:: Record set
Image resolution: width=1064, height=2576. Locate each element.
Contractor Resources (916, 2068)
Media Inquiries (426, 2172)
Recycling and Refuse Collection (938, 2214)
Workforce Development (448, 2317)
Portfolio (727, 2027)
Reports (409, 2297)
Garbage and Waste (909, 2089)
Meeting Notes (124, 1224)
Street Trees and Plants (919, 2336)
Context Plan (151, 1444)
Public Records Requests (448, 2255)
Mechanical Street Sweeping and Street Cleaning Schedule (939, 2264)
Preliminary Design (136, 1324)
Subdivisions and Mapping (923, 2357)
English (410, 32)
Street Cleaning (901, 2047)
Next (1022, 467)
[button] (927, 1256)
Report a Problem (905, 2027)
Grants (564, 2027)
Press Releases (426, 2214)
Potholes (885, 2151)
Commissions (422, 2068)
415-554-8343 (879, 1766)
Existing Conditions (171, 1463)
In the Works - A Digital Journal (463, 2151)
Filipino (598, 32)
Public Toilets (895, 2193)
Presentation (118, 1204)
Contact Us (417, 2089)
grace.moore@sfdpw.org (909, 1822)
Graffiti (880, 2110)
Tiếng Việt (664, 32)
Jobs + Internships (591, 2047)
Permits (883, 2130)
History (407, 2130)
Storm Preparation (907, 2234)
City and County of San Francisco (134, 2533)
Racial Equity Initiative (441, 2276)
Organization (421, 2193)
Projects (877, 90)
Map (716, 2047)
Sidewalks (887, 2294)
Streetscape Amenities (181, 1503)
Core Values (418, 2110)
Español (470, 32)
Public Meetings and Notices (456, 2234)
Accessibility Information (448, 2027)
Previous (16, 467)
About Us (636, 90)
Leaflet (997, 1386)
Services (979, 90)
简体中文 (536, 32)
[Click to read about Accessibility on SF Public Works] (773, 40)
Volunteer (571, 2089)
::::
- Exercise details -
Please reproduce each line above exactly as written.

- Answer space -
Image resolution: width=1064, height=2576. Locate each element.
Contractor Resources (916, 2068)
Media Inquiries (426, 2172)
Recycling and Refuse Collection (938, 2214)
Workforce Development (448, 2317)
Portfolio (727, 2027)
Reports (409, 2297)
Garbage and Waste (909, 2089)
Meeting Notes (124, 1224)
Street Trees and Plants (919, 2336)
Context Plan (151, 1444)
Public Records Requests (448, 2255)
Mechanical Street Sweeping and Street Cleaning Schedule (939, 2264)
Preliminary Design (136, 1324)
Subdivisions and Mapping (923, 2357)
English (410, 32)
Street Cleaning (901, 2047)
Next (1022, 467)
[button] (927, 1256)
Report a Problem (905, 2027)
Grants (564, 2027)
Press Releases (426, 2214)
Potholes (885, 2151)
Commissions (422, 2068)
415-554-8343 (879, 1766)
Existing Conditions (171, 1463)
In the Works - A Digital Journal (463, 2151)
Filipino (598, 32)
Public Toilets (895, 2193)
Presentation (118, 1204)
Contact Us (417, 2089)
grace.moore@sfdpw.org (909, 1822)
Graffiti (880, 2110)
Tiếng Việt (664, 32)
Jobs + Internships (591, 2047)
Permits (883, 2130)
History (407, 2130)
Storm Preparation (907, 2234)
City and County of San Francisco (134, 2533)
Racial Equity Initiative (441, 2276)
Organization (421, 2193)
Projects (877, 90)
Map (716, 2047)
Sidewalks (887, 2294)
Streetscape Amenities (181, 1503)
Core Values (418, 2110)
Español (470, 32)
Public Meetings and Notices (456, 2234)
Accessibility Information (448, 2027)
Previous (16, 467)
About Us (636, 90)
Leaflet (997, 1386)
Services (979, 90)
简体中文 (536, 32)
[Click to read about Accessibility on SF Public Works] (773, 40)
Volunteer (571, 2089)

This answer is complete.